Whether dogs should automatically undergo spay or neuter procedures is the topic of a story by Alexandra Ellerbeck in the Washington Post. She reports that growing evidence of health issues when the sex organs are removed is prompting more pet owners to consider leaving their dogs intact, or performing ovary-sparing spay (hysterectomy) or vasectomy, to preserve natural hormone levels and hopefully improve lifelong health. Research has shown that spay-neuter can result in higher risk of cancers, orthopedic conditions, obesity, incontinence, and other issues — especially in larger breeds or in dogs who were spayed or neutered at a young age. While hysterectomy and vasectomy are excellent options to ensure that dogs are sterilized while preserving normal hormone levels, few veterinarians in the United States currently offer these procedures. Many shelters, breeders, and local ordinances still require new owners to spay or neuter their dog. If you’re concerned about the potential lifetime health impacts of spay and neuter, what can you do?

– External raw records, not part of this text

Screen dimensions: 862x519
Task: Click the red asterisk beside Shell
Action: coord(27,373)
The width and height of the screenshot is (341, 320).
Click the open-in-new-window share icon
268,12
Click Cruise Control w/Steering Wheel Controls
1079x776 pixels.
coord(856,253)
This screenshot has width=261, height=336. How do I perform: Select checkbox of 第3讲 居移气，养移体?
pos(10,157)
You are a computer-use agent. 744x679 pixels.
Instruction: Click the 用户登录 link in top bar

We recommend:
- Educate yourself: The Parsemus Foundation maintains an extensive website resource on research related to spaying and neutering (called gonadectomy) as well as hormone-sparing alternatives.

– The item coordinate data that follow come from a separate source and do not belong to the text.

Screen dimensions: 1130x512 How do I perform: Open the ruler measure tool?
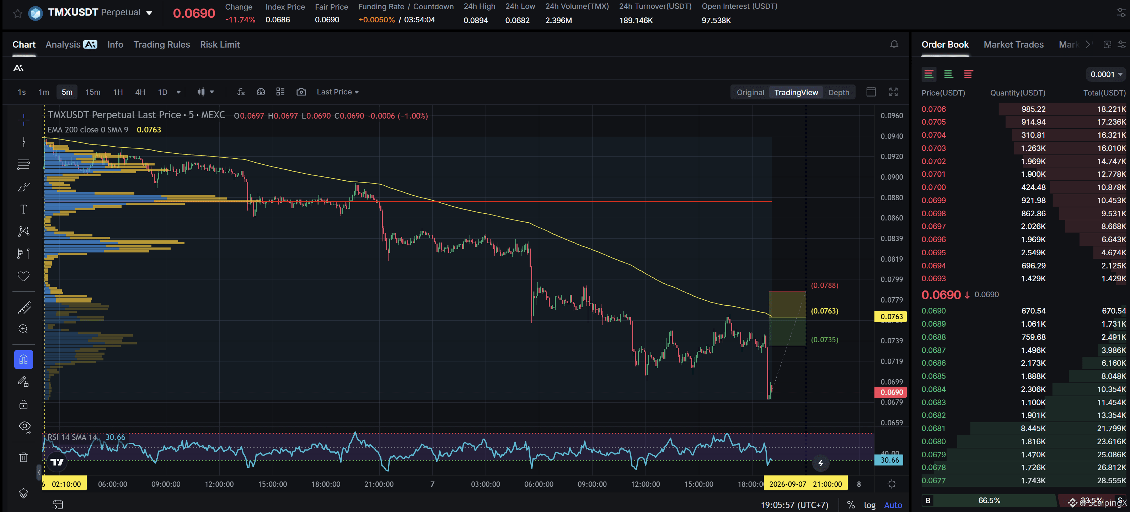pos(24,308)
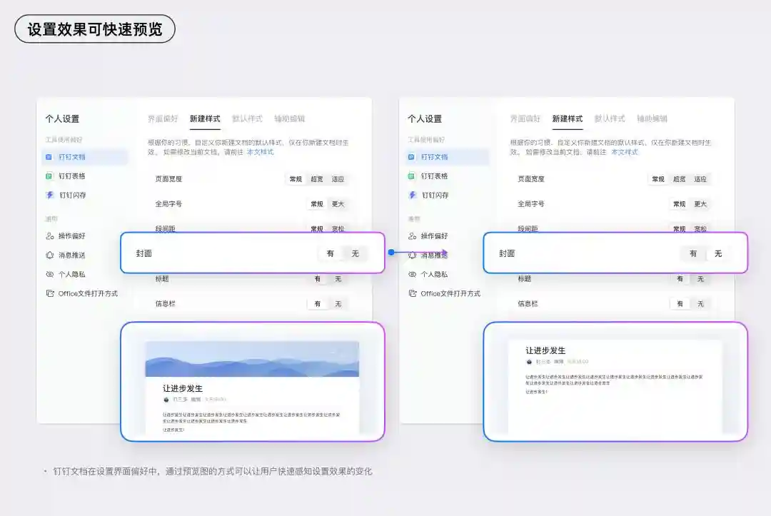771x516 pixels.
Task: Set 信息栏 to 无 in left panel
Action: click(338, 304)
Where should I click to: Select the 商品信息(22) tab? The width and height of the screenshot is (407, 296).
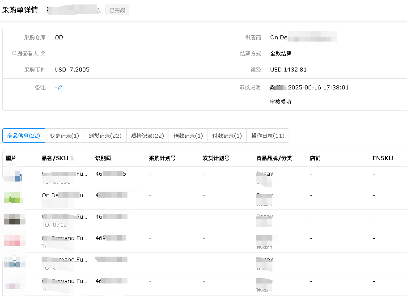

- Talk to your veterinarian: While most veterinarians in the United States do not offer alternatives to gonadectomy, you can express interest in hormone-sparing alternatives and encourage your veterinarian to learn about and offer them. Our website has training information for veterinarians on performing hysterectomy and vasectomy, and we can introduce your veterinarian to expert veterinarians who routinely perform such procedures if they’d like to consult with them.

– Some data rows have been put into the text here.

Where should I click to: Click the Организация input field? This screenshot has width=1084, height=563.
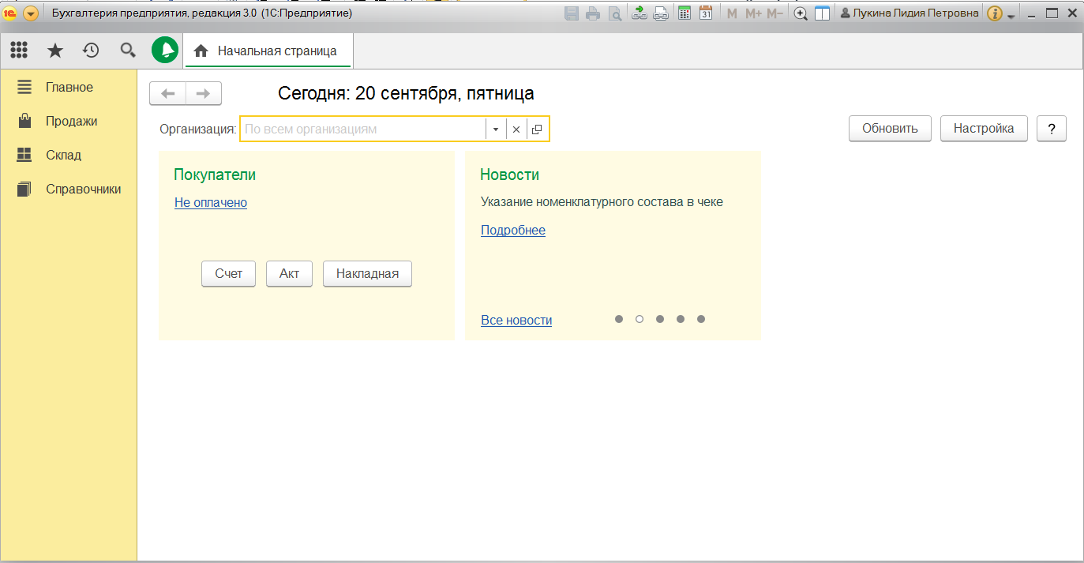[x=363, y=129]
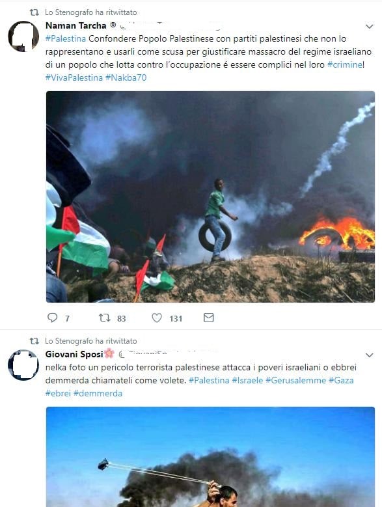This screenshot has width=382, height=507.
Task: Open Naman Tarcha's profile picture
Action: coord(23,36)
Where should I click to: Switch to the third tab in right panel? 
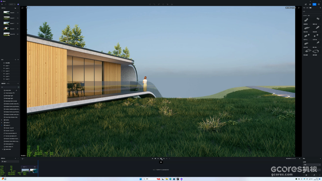[311, 8]
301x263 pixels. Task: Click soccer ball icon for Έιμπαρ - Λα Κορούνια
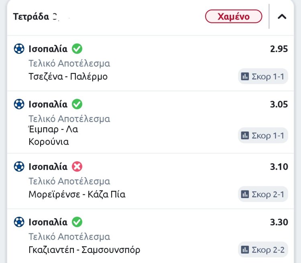(19, 104)
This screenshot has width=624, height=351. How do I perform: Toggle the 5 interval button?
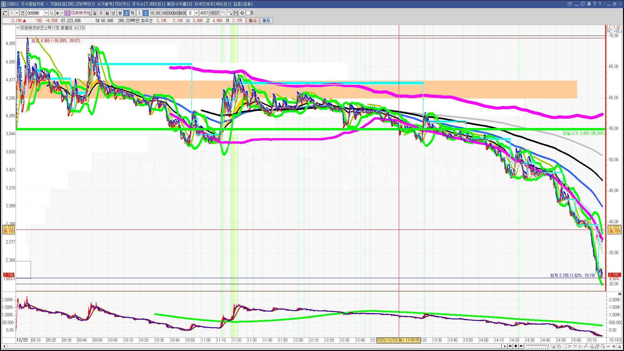tap(146, 13)
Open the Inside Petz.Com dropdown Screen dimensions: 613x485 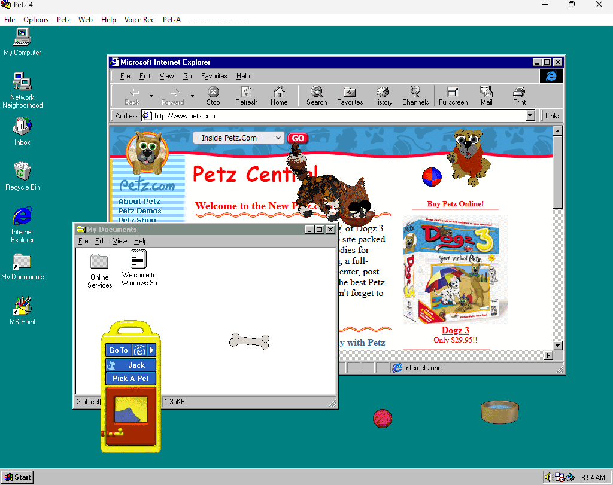pos(238,138)
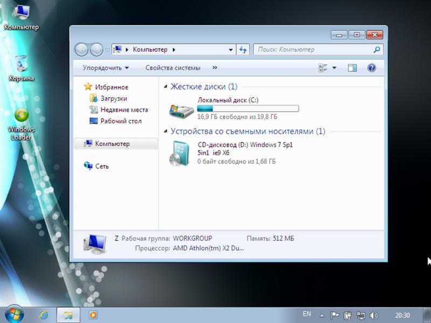The height and width of the screenshot is (323, 431).
Task: Expand the view options dropdown arrow
Action: click(334, 68)
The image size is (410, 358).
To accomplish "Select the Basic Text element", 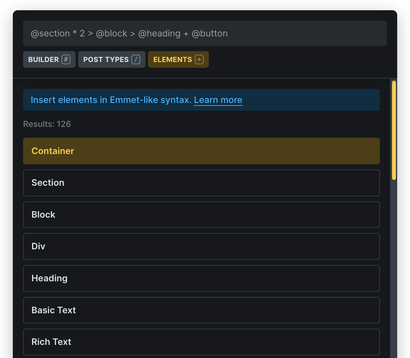I will (201, 310).

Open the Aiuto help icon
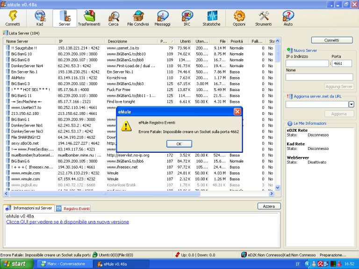(288, 18)
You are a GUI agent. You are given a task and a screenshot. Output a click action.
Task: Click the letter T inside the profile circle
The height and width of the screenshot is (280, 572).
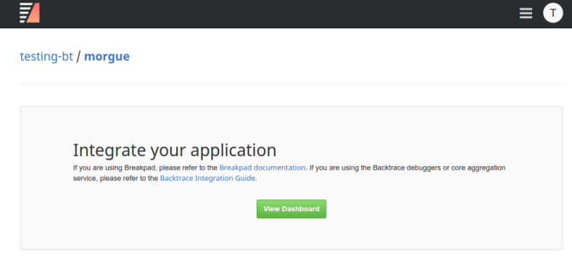(x=553, y=13)
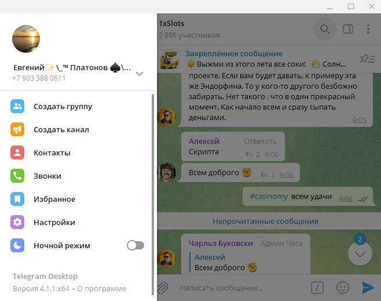Click the О программе link

point(101,289)
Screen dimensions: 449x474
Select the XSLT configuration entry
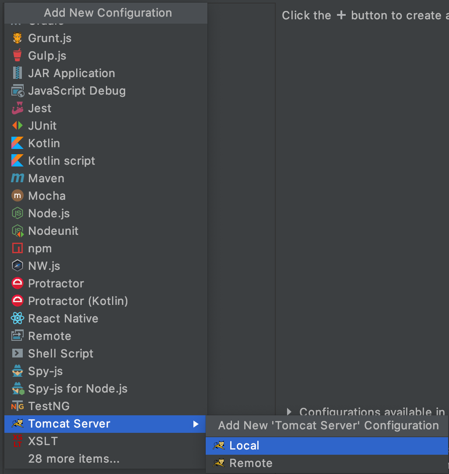(39, 441)
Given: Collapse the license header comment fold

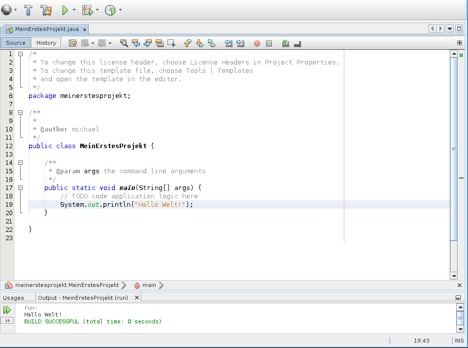Looking at the screenshot, I should (x=21, y=54).
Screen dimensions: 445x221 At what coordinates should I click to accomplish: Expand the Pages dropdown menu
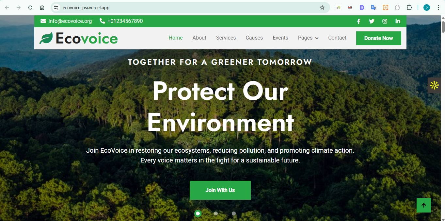pyautogui.click(x=308, y=38)
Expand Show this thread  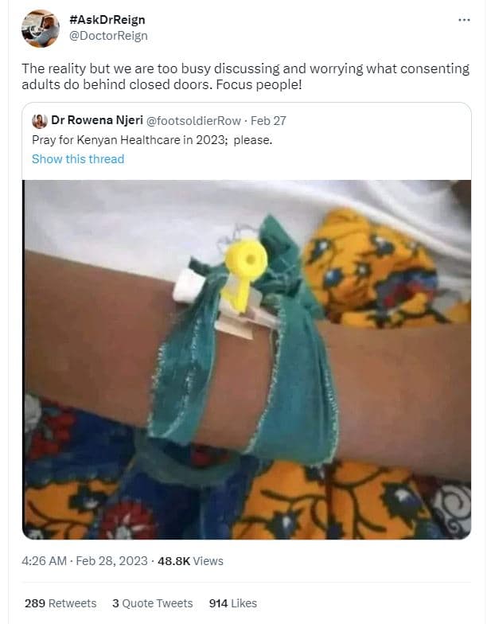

- Find a provider and request a consultation for your dog: Our veterinary directory lists veterinarians who offer hormone-sparing sterilization procedures. You can request a paid consultation with an experienced veterinarian to review the risks and benefits of different sterilization procedures to assist you in deciding what procedure is best for your specific dog.
- Support revision of outdated spay-neuter policies: Many shelters and local ordinances require spay-neuter of dogs, sometimes at a very young age. You can encourage a change in policy in favor of an individualized approach to sterilization, which is supported by major veterinary associations, with consideration of individual health risks of spay/neuter and with the option to choose alternative sterilization procedures that preserve hormones.